Dr Cohen pointed out that health care costs ebb and flow—some years there are more patent expirations and some years there are less. He also noted that with the first biosimilar now approved in the United States and more in the pipeline, their impact will be significant in the future.

“It’s a mistake to look at a 2-year period or 1-year period and say ‘the sky is falling,’” Dr Cohen said. “You have to look at the arc and realize that the drugs coming out today will also expire one day.”

The current pipeline of drugs in the US is unprecedented, said Steve Miller, MD, senior vice president and chief medical officer for Express Scripts.
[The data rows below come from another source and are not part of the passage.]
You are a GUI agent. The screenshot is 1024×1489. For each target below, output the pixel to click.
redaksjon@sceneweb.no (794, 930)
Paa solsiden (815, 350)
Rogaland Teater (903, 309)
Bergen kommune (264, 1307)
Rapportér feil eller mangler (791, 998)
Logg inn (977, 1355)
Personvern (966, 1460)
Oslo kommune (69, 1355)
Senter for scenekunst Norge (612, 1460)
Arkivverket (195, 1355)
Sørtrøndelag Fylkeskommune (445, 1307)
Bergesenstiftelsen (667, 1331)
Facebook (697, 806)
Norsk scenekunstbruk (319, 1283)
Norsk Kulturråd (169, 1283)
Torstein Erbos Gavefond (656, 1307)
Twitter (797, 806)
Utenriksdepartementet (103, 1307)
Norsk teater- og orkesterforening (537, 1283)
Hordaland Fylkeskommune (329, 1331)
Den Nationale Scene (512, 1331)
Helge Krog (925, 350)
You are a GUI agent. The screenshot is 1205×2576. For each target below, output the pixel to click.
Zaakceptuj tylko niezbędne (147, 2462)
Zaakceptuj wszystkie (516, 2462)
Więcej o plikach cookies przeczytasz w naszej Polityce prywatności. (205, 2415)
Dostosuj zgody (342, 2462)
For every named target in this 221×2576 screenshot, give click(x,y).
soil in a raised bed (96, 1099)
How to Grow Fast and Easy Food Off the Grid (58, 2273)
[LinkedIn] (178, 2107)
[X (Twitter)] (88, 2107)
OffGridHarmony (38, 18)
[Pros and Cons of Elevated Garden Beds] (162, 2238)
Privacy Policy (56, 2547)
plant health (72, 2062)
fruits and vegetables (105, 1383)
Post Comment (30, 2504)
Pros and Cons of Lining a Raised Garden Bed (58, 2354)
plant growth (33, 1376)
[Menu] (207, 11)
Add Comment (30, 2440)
Like Rother, he expressed worries over the current 13% increase in drug prices and the fact that prices are expected to continue to go up.

The panel remained split while discussing the price of drugs and paying pharmaceutical companies for innovation. Reilly pointed out that the cost of a drug isn’t just its offset in year one. Often these drugs are used to prevent or delay something farther down the road.

However, Rother said that with the high cost of health care, the industry has to look for efficiencies and in the case of pharmaceuticals, reimbursement should only be for proven value. The public investment in the pharmaceutical sector is substantial, and he questioned if that meant there was a social contract to fulfill when setting drug prices instead of just setting the highest price the market can bear.

Reilly debated that only paying for proven value would be a mistake because something close to 90% of drug development fails. She provided the example of an Alzheimer’s drug with Eli Lilly working 30 years to bring one to the market.

While Miller agreed that they all want the US to be the leader in drug development, he is also looking for sustainability. Instead, the industry is seeing diminishing returns with prices escalating without a comparable increase in benefit to the patient.

What the conversation ultimately came back to was defining value, which means different things to different stakeholders. However, defining it through the eye of the patient often means valuing quality of life.

“Death is cheap; oftentimes keeping someone alive is expensive,” Reilly said. “To patients and patients’ families that’s a cost that’s worth it.”